As the Lord Chancellor returns to the Woolsack, Garter King of Arms (the head of The Heralds’ College), appears, in his gorgeous tabard, emblazoned back and front with the Royal Arms and many quaint devices, and delivers to the Clerk the Roll of the Lords. The Clerk of the Crown in Chancery, wearing wig and gown, also enters and presents a certificate of the return of the sixteen representative Scottish peers, who are elected for every new Parliament by the peerage of Scotland. Then the peers come to the table without any order or precedence being observed, and each, having first handed over his writ of summons, a small piece of limp parchment, to the Clerk, takes the oath, and subscribes the Roll.
“Once a peer, a peer for life,” it is said, truly enough, and yet every Lord of Parliament must receive, at the dissolution, a fresh summons from the Crown, and must take a fresh oath of allegiance, before he can resume his legislative duties in the new Parliament. The writs are issued from the Crown Office at Westminster to “the Lords spiritual and temporal” individually. The mediæval quaintness of the summons—it has been in use for over six centuries—is shown in its principal passage:
We strictly enjoining, command you upon the faith and allegiance by which you are bound to Us, that the weightiness of the said affairs and imminent perils considered (waiving all excuses), you be at the said day and place personally present with Us, and with the said Prelates, Great Men, and Peers, to treat and give your council upon the affairs aforesaid. And this, as you regard Us and Our honour and the safety and defence of the said United Kingdom and Church and dispatch of the said affairs, in no wise do you omit.

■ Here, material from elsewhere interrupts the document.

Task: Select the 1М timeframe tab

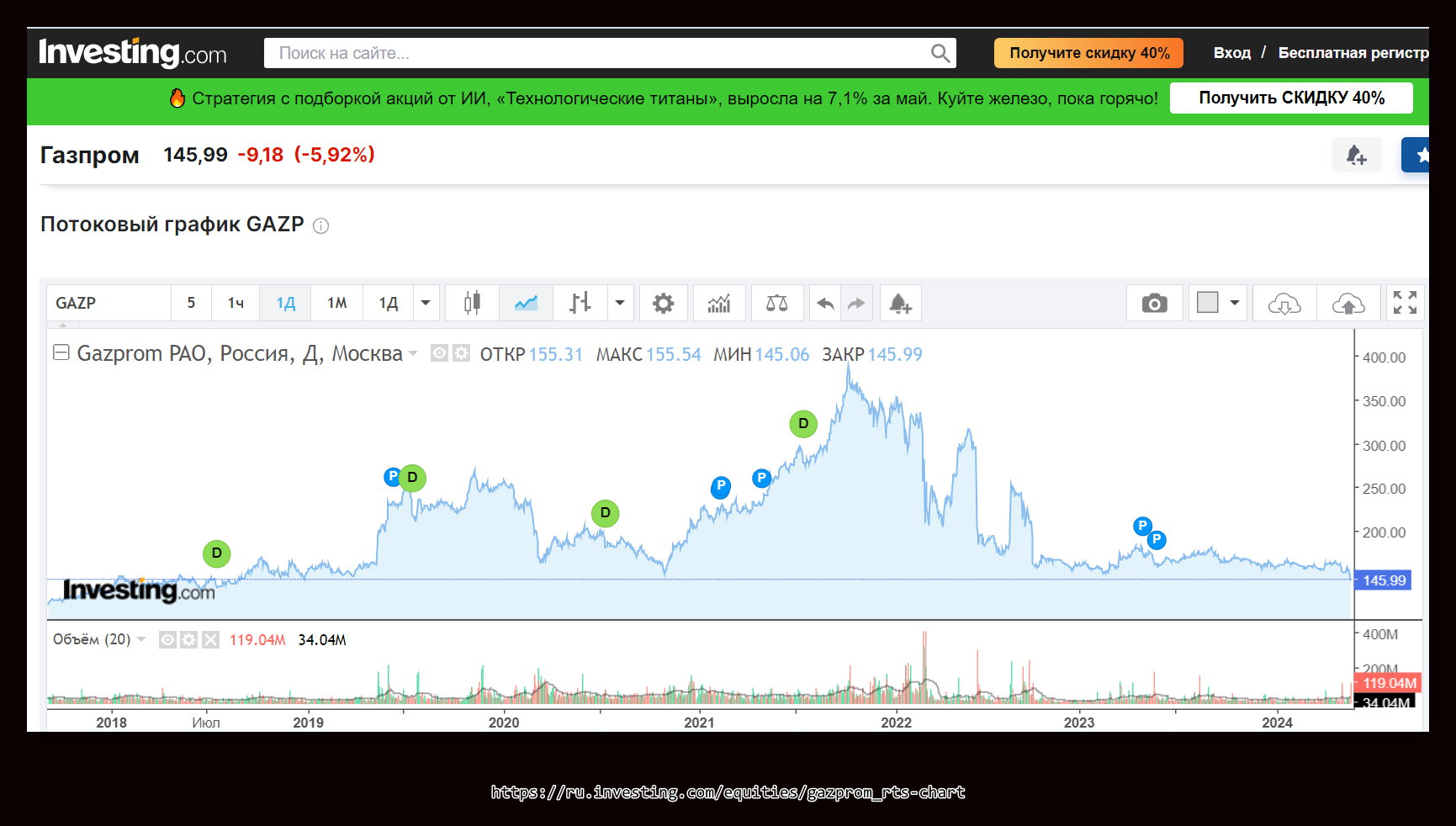Action: point(336,303)
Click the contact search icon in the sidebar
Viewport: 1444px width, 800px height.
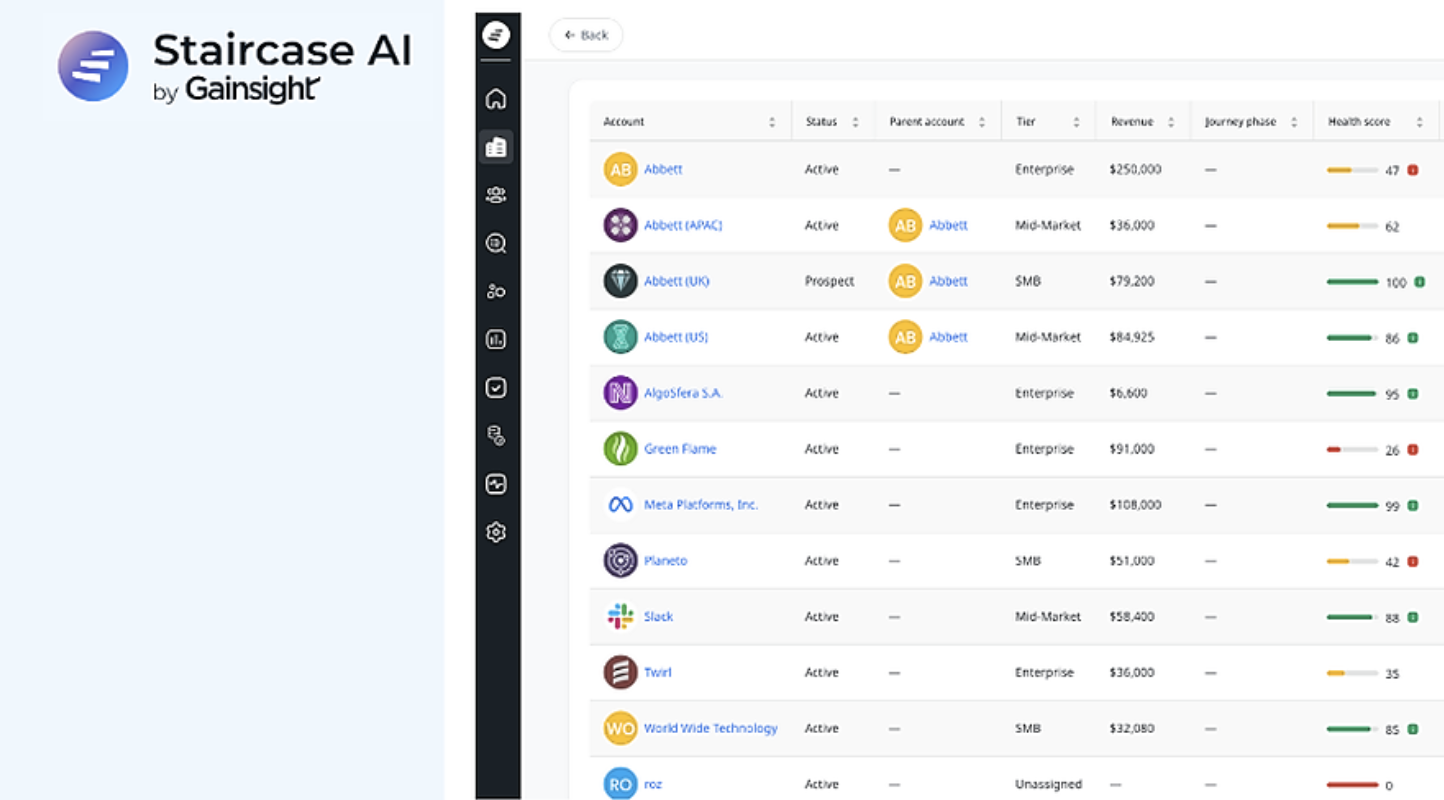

The writ sent to the spiritual peers is the same, save that they are commanded to attend upon their “faith and love” instead of their “faith and allegiance,” as in the case of the peers temporal. The Archbishops of Canterbury and York, and the Bishops of London, Durham and Winchester, become Lords of Parliament immediately on their consecration, but the other prelates of the Church Establishment must await, in the order of seniority of consecration, writs of summons to the House of Lords, according as vacancies arise by death or resignation in the estate of the Lords spiritual. The number of spiritual peers is limited to twenty-six, and as there are thirty-six dioceses in the Established Church, ten of the prelates are therefore not Lords of Parliament, but all of them—save the Bishop of Sodor and Man—may hope, in time, to have seats in the House of Lords by succession. It is an interesting fact that the making of an affirmation instead of taking the oath—a not infrequent occurrence in the Commons—is rarely to be seen in the Lords. The only time I have witnessed it was when Viscount Morley of Blackburn (better known in literature and politics as John Morley) came to the table on his first introduction to the House of Lords in May 1908, and the Clerk produced, in the usual course, the New Testament and the copy of the oath. Lord Morley refused to be sworn, and insisted on making affirmation instead. As there was no precedent for such a demand in the House of Lords, no form of affirmation was available; but after a hurried consultation between the Lord Chancellor and the Clerk, the terms of the oath, with the appeal to the Almighty, “So help me, God” omitted, were made to serve the purpose.